Small banks need to plug the data gap
Banking, along with many other industries, is racing toward a future driven by artificial intelligence. AI-related technologies are projected to save banks billions annually within the next half decade. Those that best harness these technologies and their benefits will gain a competitive advantage.
That should worry community and regional banks. Machine learning and deep learning solutions, which are driving much of the technological advancements in AI in recent years, require large volumes of data to train and fine-tune for market. In the age of AI-driven banking, this will give a significant advantage to the largest institutions with the most users and thereby the most data. This will enable megabanks to deploy more AI-based services than smaller competitors, and their solutions will be more effective and accurate with more training data.
To compete, community and regional banks will need to access greater volumes of data. Megabanks can simply harvest the data their customers provide by using their products and services, but smaller banks will need to get more creative. This will require exploring third-party data sources and leveraging data-sharing agreements, as well as considering new technologies that can alleviate this problem for smaller institutions.
Of course, many financial institutions have been purchasing data from third parties for years, but the increasing importance of AI technologies will likely drive renewed focus on third-party data. Purchasing data from data brokers or other entities can help smaller banks overcome their data scarcity and attain new insights.
For instance, Wescom Credit Union combined historical customer data with data from third-party sources to build individualized profiles for each of its members. Those profiles are then used to personalize timely marketing offers and recommendations based on recent activity.
Banks looking to acquire more external data can also turn to new sources. For instance, online data marketplaces are proliferating and growing more diverse in the types of data and sources they offer. Gartner has predicted that 25% of large enterprises across industries will be buying and selling data on such marketplaces by next year. Smaller banks should try to get in on the action too — in order to even the playing field.

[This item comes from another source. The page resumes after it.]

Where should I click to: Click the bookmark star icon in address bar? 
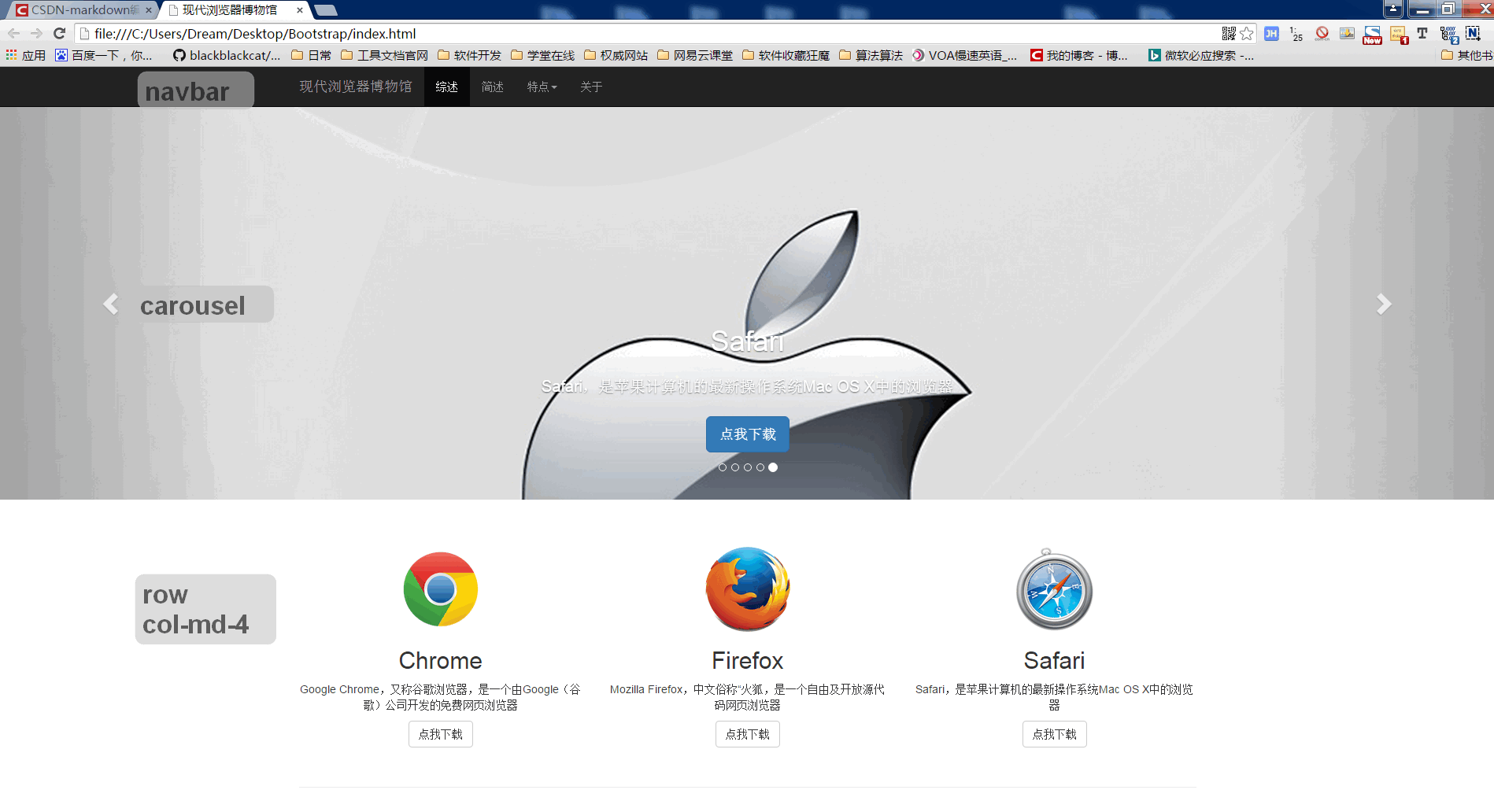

Data sharing among organizations in the financial space is also likely to become more common, as banks and others look to increase their access to new data and insights. Large financial institutions and fintechs have already formed a new group to develop standards for sharing anonymized data among different industry participants. Smaller banks should investigate how they can leverage such data-sharing arrangements. Additionally, smaller banks can explore one-to-one data-sharing agreements with other firms, such as fintech providers. Large banks, including Wells Fargo and Chase, have been forming such partnerships to improve their customer experiences, but smaller banks may use them to gain access to anonymized data that can complement their own data sets.
Another path smaller banks can explore is synthetic data generation technology. This technology takes existing data sets and then uses algorithms to produce similar “synthetic” data that can stand in for real-world data.
Although synthetic data generation is still relatively new, early results have been promising. A research paper from MIT and the Institute for Data, Systems, and Society involving predictive modeling experiments found that synthetic data delivered similar results to authentic data 70% of the time. Using synthetic data for developing AI models can also provide unique benefits. Since synthetic data isn’t generated by any real-world users, companies don’t have to worry about the data privacy concerns that come with using real-world data.
Although synthetic data generation is still in the experimental phase in banking, researchers and organizations are already starting to consider the implications of using synthetic data to build or enhance models for credit scoring and anti-money-laundering detection. Community and regional banks should monitor developments and consider where synthetic data could provide value.
If not already doing so, smaller banks should be considering their AI strategies that address how they will leverage AI technologies in a targeted manner to deliver new value to their customers and gain new efficiencies. To implement that strategy, they will need to figure out what data assets they will need to train their AI-driven solutions. Once in-house data assets are assessed and inventoried, banks should explore what outside sources could supplement in-house assets. Finally, banks should earmark applications where present data volumes are insufficient as areas for potential exploration with synthetic data.